Hadoop On Azure: FileNotFoundException in Hadoop Streaming

| Comments

The example description for Hadoop Streaming on Azure has some path typo error, hence you may struggle with following error:

1
2
3
4
5
6
>Exception in thread "main" java.io.FileNotFoundException: File hdfs://xxx.xxx.xxx.xxx:9000/example/apps/wc.exe does not exist.
 at org.apache.hadoop.util.GenericOptionsParser.validateFiles(GenericOptionsParser.java:390)
 at org.apache.hadoop.util.GenericOptionsParser.processGeneralOptions(GenericOptionsParser.java:287)
 at org.apache.hadoop.util.GenericOptionsParser.parseGeneralOptions(GenericOptionsParser.java:413)
 at org.apache.hadoop.util.GenericOptionsParser.<init>(GenericOptionsParser.java:164)
 at org.apache.hadoop.util.GenericOptionsParser.<init>(GenericOptionsParser.java:147)

The problem is with the “HDFS://…” arguments.  The sample gives the path like below

1
>hdfs://xxx.xxx.xxx.xxx:9000/example/apps/wc.exe

This means the application is resided in example/apps.  When you access through HDFS URL, it starts from root directory, hence it founds any existence of “example” director in the root directory.  However, your actual directory in user/<your_user_name>, where “user” is in the root directory.

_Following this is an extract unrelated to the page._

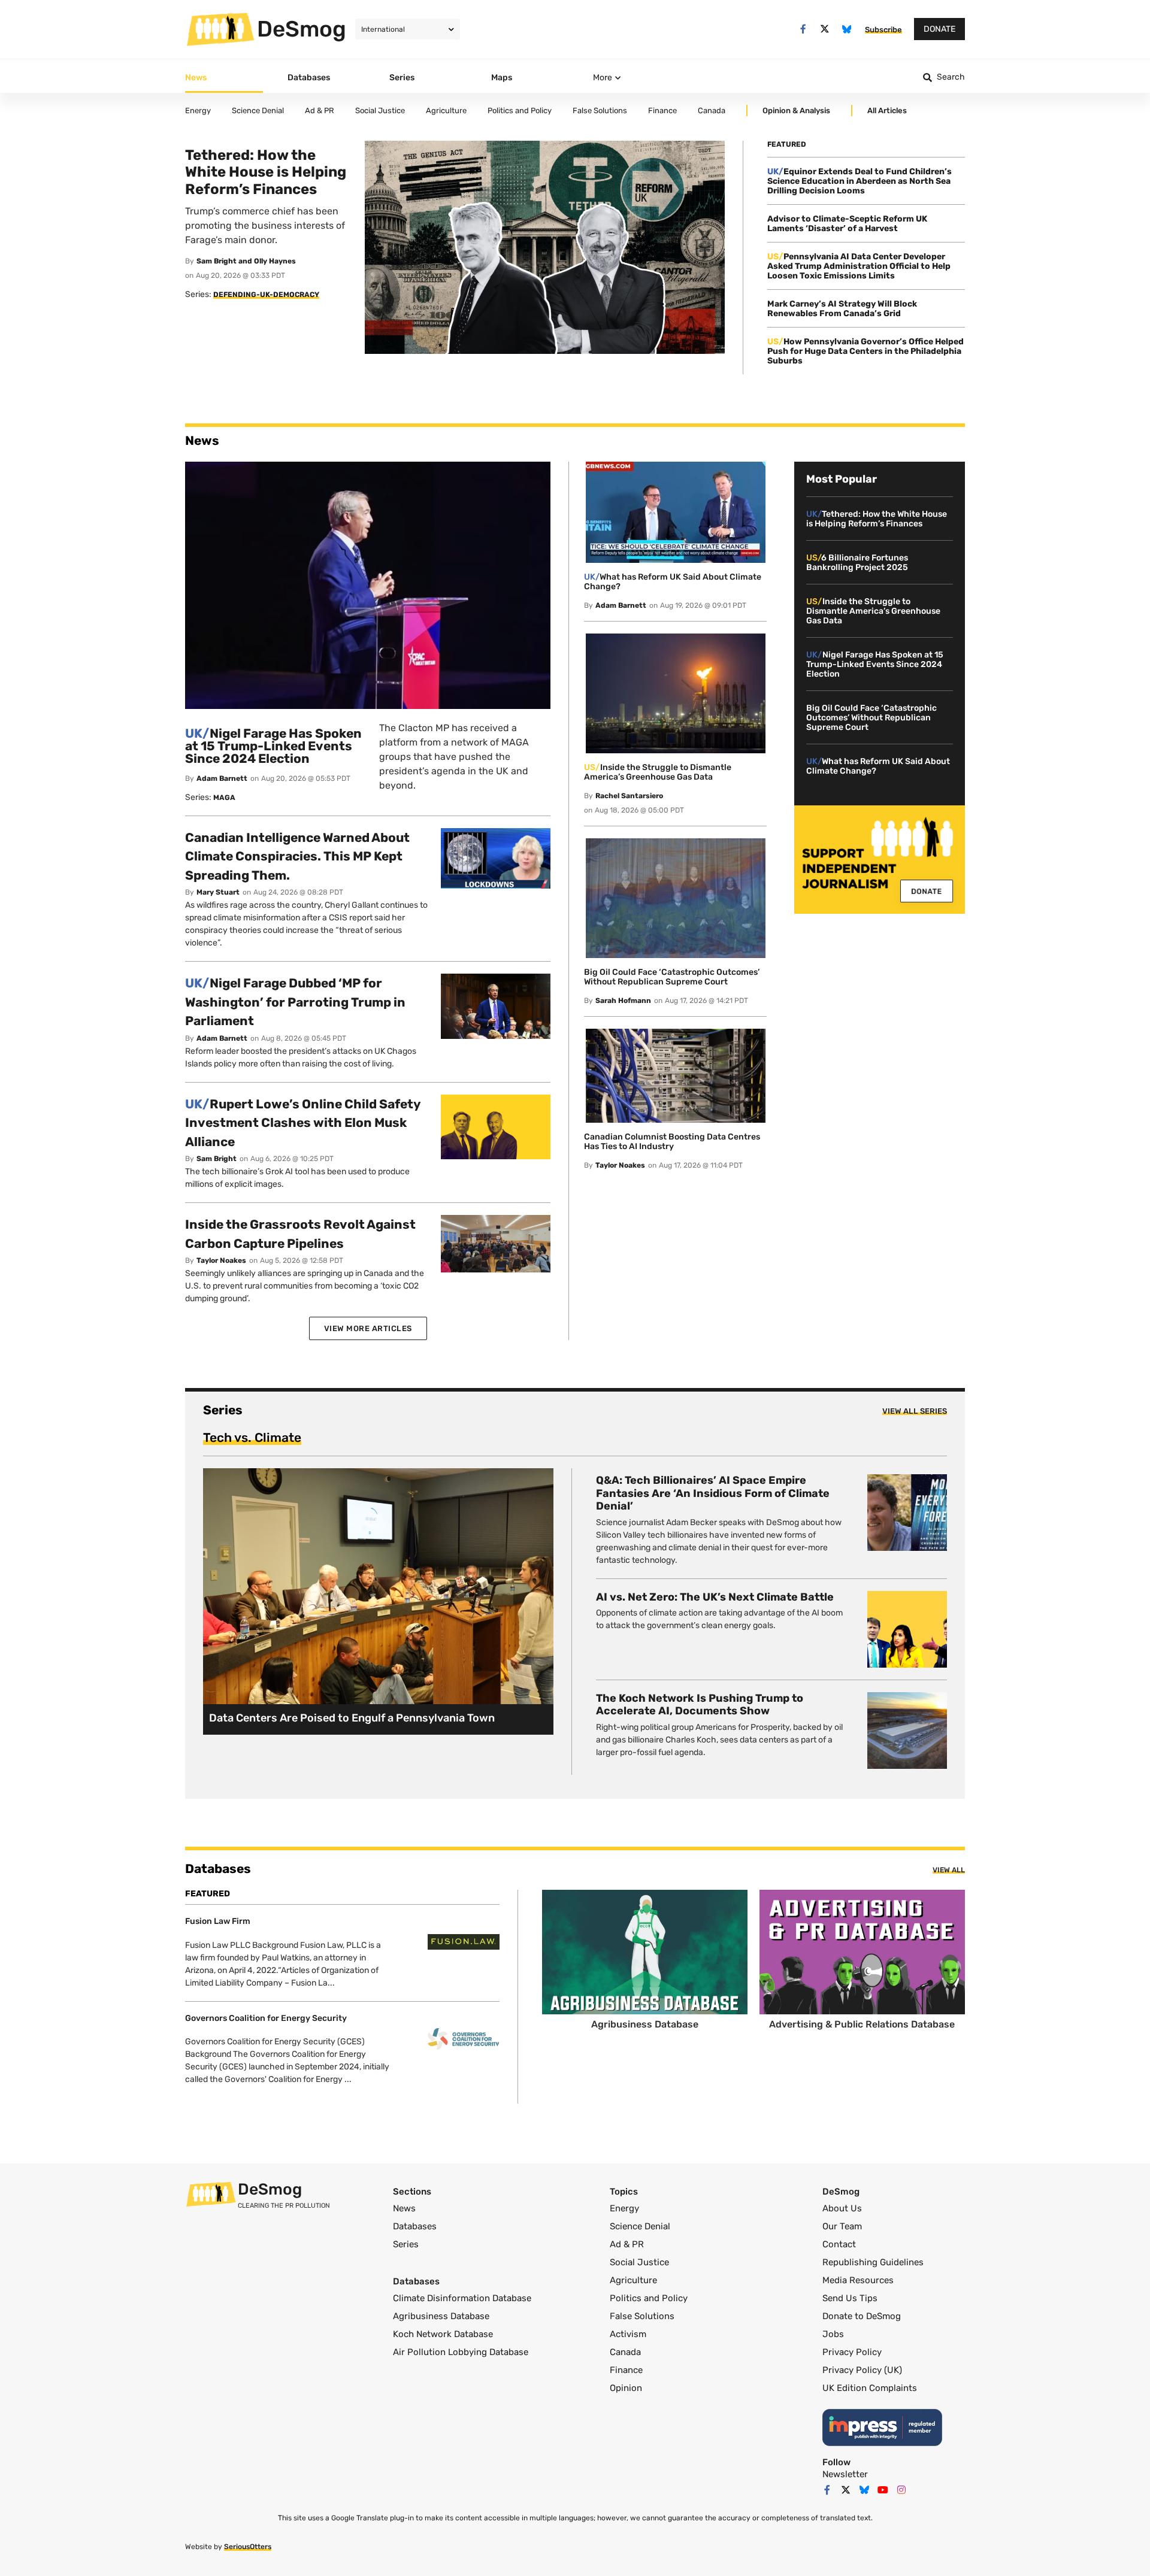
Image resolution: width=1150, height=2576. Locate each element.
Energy (624, 2208)
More (602, 77)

Hence, the HDFS URL should be hdfs://xxx.xxx.xxx.xxx:9000/user/user_name/example/apps/wc.exe

Also, another parameter -input “/example/data/davinci.txt” -output “/example/data/StreamingOutput/wc.txt” actually mentions the input data and output directory.  Here also the “example” directory starts from root directory.  Instead, it should be “example/data”, which resolves to “user/user_name/example/data”.